Input records: Begin

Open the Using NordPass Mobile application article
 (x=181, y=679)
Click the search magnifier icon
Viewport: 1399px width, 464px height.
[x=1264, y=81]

Input records: End

**Task:** Take the lines above and retype all of them exactly.

**Expected output:**
Open the Using NordPass Mobile application article
 (x=181, y=679)
Click the search magnifier icon
Viewport: 1399px width, 464px height.
[x=1264, y=81]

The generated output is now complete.